- _What the exercise asks_:
Your job is to write out each record precisely as it stands.

(Pixel coordinate grounding data)
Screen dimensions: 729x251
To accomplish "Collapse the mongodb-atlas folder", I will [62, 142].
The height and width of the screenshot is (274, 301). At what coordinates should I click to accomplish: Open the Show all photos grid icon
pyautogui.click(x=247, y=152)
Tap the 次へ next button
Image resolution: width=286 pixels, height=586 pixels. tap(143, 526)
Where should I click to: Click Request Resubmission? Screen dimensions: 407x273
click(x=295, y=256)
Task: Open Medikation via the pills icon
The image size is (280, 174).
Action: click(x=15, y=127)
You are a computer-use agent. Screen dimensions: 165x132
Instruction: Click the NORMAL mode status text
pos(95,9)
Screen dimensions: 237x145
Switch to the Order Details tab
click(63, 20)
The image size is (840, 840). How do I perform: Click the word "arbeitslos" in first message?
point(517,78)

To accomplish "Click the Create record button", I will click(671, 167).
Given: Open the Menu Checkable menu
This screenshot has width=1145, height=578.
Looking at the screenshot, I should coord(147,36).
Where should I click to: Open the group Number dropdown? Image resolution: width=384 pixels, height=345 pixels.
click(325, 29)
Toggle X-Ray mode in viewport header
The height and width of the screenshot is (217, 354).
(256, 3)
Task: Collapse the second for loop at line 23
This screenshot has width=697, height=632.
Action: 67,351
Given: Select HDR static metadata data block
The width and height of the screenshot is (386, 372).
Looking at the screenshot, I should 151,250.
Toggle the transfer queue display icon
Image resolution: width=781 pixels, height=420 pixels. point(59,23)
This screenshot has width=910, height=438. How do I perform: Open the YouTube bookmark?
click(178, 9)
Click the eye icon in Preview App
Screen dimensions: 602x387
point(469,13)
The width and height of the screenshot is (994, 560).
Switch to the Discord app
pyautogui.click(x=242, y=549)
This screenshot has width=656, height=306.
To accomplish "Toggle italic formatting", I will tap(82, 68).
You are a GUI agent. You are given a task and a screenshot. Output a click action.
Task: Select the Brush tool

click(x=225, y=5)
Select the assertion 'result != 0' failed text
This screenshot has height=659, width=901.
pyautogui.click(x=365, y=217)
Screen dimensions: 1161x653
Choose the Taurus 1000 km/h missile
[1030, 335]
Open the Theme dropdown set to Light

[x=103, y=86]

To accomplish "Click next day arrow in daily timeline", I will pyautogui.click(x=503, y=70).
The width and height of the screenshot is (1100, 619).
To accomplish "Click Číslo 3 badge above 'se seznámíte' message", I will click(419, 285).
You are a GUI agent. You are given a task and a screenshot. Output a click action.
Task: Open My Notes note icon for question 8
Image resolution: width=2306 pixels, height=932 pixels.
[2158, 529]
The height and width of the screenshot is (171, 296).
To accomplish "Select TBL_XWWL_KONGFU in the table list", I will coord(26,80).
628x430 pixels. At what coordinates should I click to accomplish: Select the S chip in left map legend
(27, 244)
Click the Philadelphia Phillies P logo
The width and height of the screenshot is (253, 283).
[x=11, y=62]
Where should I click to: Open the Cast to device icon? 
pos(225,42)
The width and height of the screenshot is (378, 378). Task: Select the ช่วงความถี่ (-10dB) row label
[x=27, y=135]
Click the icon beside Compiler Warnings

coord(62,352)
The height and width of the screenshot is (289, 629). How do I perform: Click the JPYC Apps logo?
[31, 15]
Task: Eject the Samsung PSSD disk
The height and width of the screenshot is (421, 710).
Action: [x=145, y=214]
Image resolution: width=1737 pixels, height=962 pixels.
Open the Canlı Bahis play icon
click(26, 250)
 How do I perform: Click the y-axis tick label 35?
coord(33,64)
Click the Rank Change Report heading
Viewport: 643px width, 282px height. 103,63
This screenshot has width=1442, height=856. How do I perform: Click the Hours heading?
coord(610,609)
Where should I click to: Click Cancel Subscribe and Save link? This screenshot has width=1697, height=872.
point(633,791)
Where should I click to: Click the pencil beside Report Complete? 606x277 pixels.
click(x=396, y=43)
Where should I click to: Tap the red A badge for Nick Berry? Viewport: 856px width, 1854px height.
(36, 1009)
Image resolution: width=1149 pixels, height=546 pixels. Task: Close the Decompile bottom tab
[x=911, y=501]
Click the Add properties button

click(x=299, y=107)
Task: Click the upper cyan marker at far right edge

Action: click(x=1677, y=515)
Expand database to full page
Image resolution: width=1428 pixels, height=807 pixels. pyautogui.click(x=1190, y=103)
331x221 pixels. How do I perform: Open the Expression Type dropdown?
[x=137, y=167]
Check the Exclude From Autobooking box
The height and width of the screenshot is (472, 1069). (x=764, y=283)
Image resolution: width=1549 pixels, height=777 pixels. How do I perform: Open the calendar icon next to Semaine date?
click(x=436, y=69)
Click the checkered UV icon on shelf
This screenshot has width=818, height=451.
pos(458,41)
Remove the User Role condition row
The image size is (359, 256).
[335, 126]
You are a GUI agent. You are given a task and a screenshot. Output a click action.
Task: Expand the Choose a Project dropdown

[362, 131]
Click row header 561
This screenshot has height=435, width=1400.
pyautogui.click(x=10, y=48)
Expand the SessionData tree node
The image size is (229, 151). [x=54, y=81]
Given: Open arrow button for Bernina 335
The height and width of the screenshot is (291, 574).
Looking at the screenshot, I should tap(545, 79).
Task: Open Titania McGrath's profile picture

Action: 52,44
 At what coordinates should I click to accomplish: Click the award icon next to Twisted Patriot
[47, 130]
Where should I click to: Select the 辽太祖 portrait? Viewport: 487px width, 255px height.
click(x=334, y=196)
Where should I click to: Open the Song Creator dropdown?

- _Your solution_:
Screen dimensions: 729x251
To accomplish "Collapse the mongodb-atlas folder", I will [62, 142].
The height and width of the screenshot is (274, 301). At what coordinates should I click to accomplish: Open the Show all photos grid icon
pyautogui.click(x=247, y=152)
Tap the 次へ next button
Image resolution: width=286 pixels, height=586 pixels. tap(143, 526)
Where should I click to: Click Request Resubmission? Screen dimensions: 407x273
click(x=295, y=256)
Task: Open Medikation via the pills icon
The image size is (280, 174).
Action: click(x=15, y=127)
You are a computer-use agent. Screen dimensions: 165x132
Instruction: Click the NORMAL mode status text
pos(95,9)
Screen dimensions: 237x145
Switch to the Order Details tab
click(63, 20)
The image size is (840, 840). How do I perform: Click the word "arbeitslos" in first message?
point(517,78)

To accomplish "Click the Create record button", I will click(671, 167).
Given: Open the Menu Checkable menu
This screenshot has width=1145, height=578.
Looking at the screenshot, I should coord(147,36).
Where should I click to: Open the group Number dropdown? Image resolution: width=384 pixels, height=345 pixels.
click(325, 29)
Toggle X-Ray mode in viewport header
The height and width of the screenshot is (217, 354).
(256, 3)
Task: Collapse the second for loop at line 23
This screenshot has width=697, height=632.
Action: 67,351
Given: Select HDR static metadata data block
The width and height of the screenshot is (386, 372).
Looking at the screenshot, I should 151,250.
Toggle the transfer queue display icon
Image resolution: width=781 pixels, height=420 pixels. point(59,23)
This screenshot has width=910, height=438. How do I perform: Open the YouTube bookmark?
click(178, 9)
Click the eye icon in Preview App
Screen dimensions: 602x387
point(469,13)
The width and height of the screenshot is (994, 560).
Switch to the Discord app
pyautogui.click(x=242, y=549)
This screenshot has width=656, height=306.
To accomplish "Toggle italic formatting", I will tap(82, 68).
You are a GUI agent. You are given a task and a screenshot. Output a click action.
Task: Select the Brush tool

click(x=225, y=5)
Select the assertion 'result != 0' failed text
This screenshot has height=659, width=901.
pyautogui.click(x=365, y=217)
Screen dimensions: 1161x653
Choose the Taurus 1000 km/h missile
[1030, 335]
Open the Theme dropdown set to Light

[x=103, y=86]

To accomplish "Click next day arrow in daily timeline", I will pyautogui.click(x=503, y=70).
The width and height of the screenshot is (1100, 619).
To accomplish "Click Číslo 3 badge above 'se seznámíte' message", I will click(419, 285).
You are a GUI agent. You are given a task and a screenshot. Output a click action.
Task: Open My Notes note icon for question 8
Image resolution: width=2306 pixels, height=932 pixels.
[2158, 529]
The height and width of the screenshot is (171, 296).
To accomplish "Select TBL_XWWL_KONGFU in the table list", I will coord(26,80).
628x430 pixels. At what coordinates should I click to accomplish: Select the S chip in left map legend
(27, 244)
Click the Philadelphia Phillies P logo
The width and height of the screenshot is (253, 283).
[x=11, y=62]
Where should I click to: Open the Cast to device icon? 
pos(225,42)
The width and height of the screenshot is (378, 378). Task: Select the ช่วงความถี่ (-10dB) row label
[x=27, y=135]
Click the icon beside Compiler Warnings

coord(62,352)
The height and width of the screenshot is (289, 629). How do I perform: Click the JPYC Apps logo?
[31, 15]
Task: Eject the Samsung PSSD disk
The height and width of the screenshot is (421, 710).
Action: [x=145, y=214]
Image resolution: width=1737 pixels, height=962 pixels.
Open the Canlı Bahis play icon
click(26, 250)
 How do I perform: Click the y-axis tick label 35?
coord(33,64)
Click the Rank Change Report heading
Viewport: 643px width, 282px height. 103,63
This screenshot has width=1442, height=856. How do I perform: Click the Hours heading?
coord(610,609)
Where should I click to: Click Cancel Subscribe and Save link? This screenshot has width=1697, height=872.
point(633,791)
Where should I click to: Click the pencil beside Report Complete? 606x277 pixels.
click(x=396, y=43)
Where should I click to: Tap the red A badge for Nick Berry? Viewport: 856px width, 1854px height.
(36, 1009)
Image resolution: width=1149 pixels, height=546 pixels. Task: Close the Decompile bottom tab
[x=911, y=501]
Click the Add properties button

click(x=299, y=107)
Task: Click the upper cyan marker at far right edge

Action: click(x=1677, y=515)
Expand database to full page
Image resolution: width=1428 pixels, height=807 pixels. pyautogui.click(x=1190, y=103)
331x221 pixels. How do I perform: Open the Expression Type dropdown?
[x=137, y=167]
Check the Exclude From Autobooking box
The height and width of the screenshot is (472, 1069). (x=764, y=283)
Image resolution: width=1549 pixels, height=777 pixels. How do I perform: Open the calendar icon next to Semaine date?
click(x=436, y=69)
Click the checkered UV icon on shelf
This screenshot has width=818, height=451.
pos(458,41)
Remove the User Role condition row
The image size is (359, 256).
[335, 126]
You are a GUI agent. You are given a task and a screenshot. Output a click action.
Task: Expand the Choose a Project dropdown

[362, 131]
Click row header 561
This screenshot has height=435, width=1400.
pyautogui.click(x=10, y=48)
Expand the SessionData tree node
The image size is (229, 151). [x=54, y=81]
Given: Open arrow button for Bernina 335
The height and width of the screenshot is (291, 574).
Looking at the screenshot, I should tap(545, 79).
Task: Open Titania McGrath's profile picture

Action: 52,44
 At what coordinates should I click to accomplish: Click the award icon next to Twisted Patriot
[47, 130]
Where should I click to: Select the 辽太祖 portrait? Viewport: 487px width, 255px height.
click(x=334, y=196)
Where should I click to: Open the Song Creator dropdown?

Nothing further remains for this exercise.